* YOUR ASSIGNMENT: The expected output is an exact copy of the lines from the one containing "At what coordinates" through the final line of the entries below, with no images.

══════

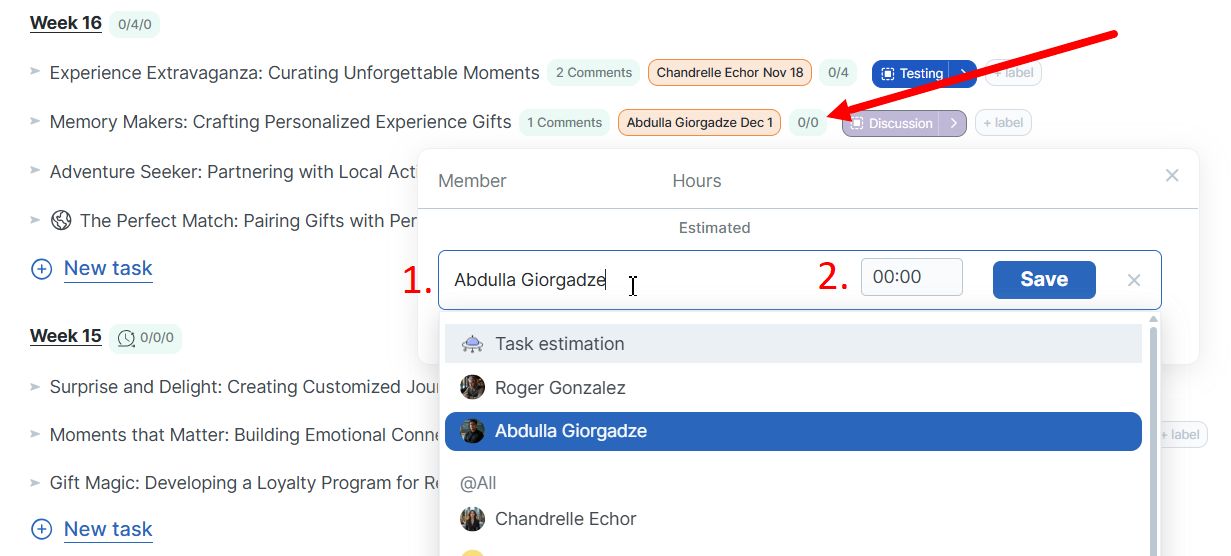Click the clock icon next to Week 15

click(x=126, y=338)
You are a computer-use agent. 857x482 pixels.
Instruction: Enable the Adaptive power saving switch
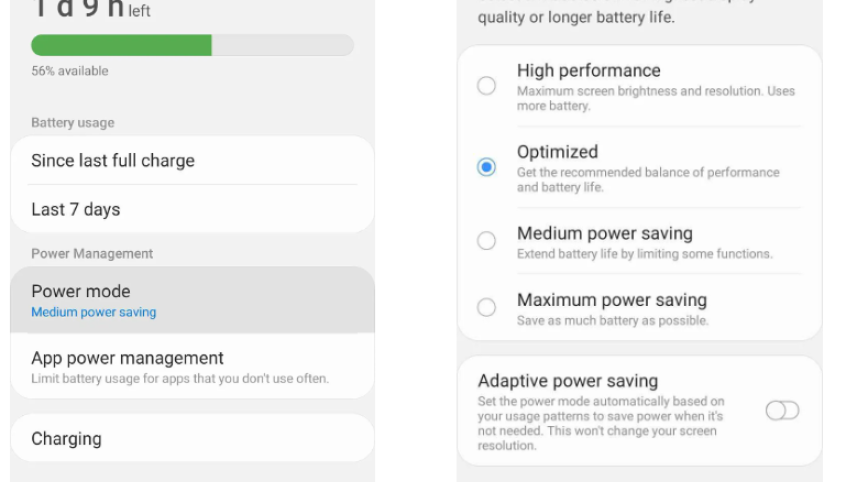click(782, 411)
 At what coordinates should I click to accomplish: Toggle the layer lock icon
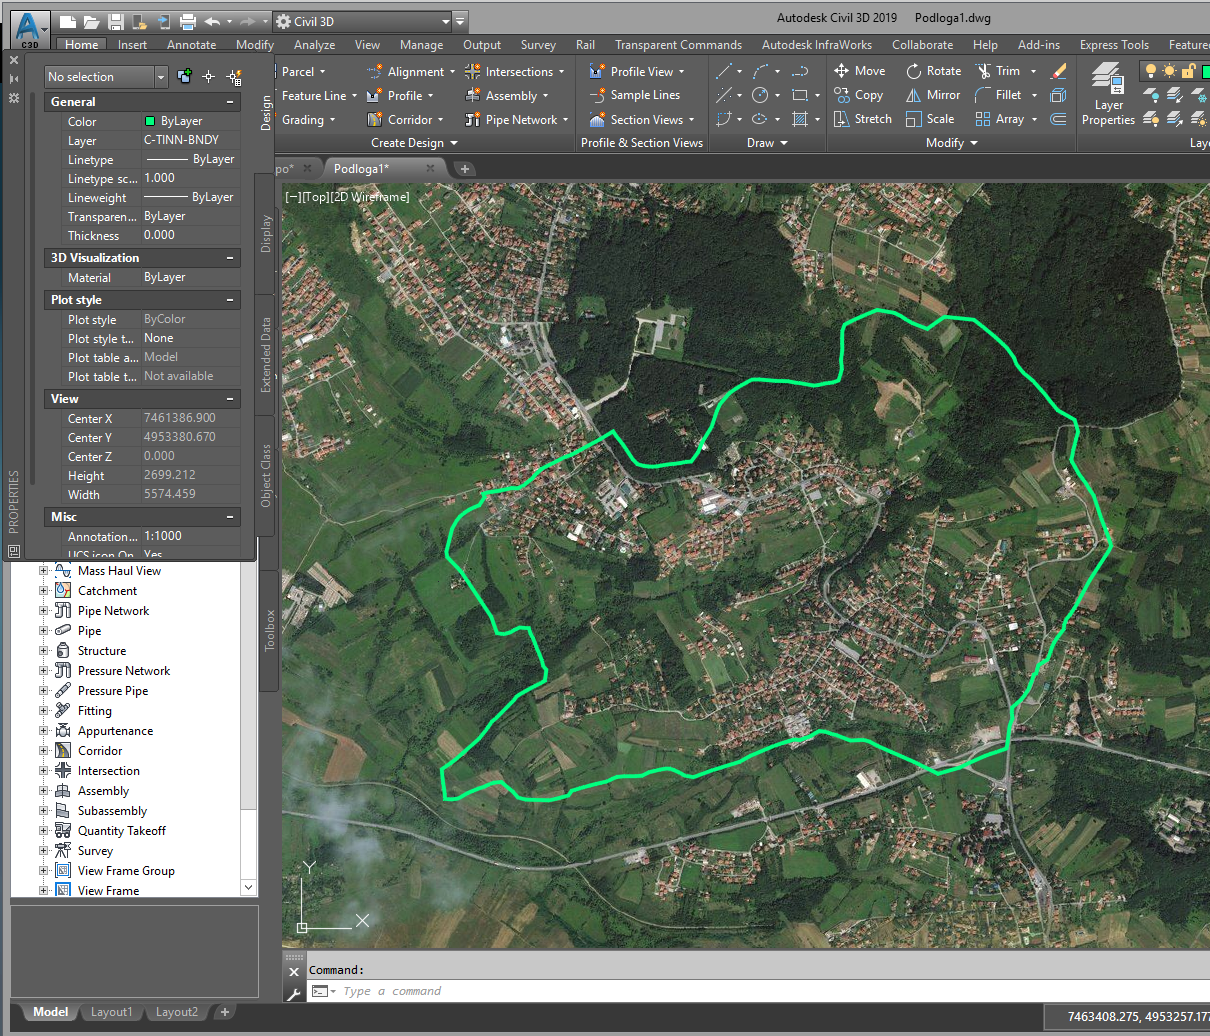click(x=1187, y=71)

══════

* RESULT FOR THIS TASK:
 At what coordinates should I click to accomplish: Toggle the layer lock icon
click(x=1187, y=71)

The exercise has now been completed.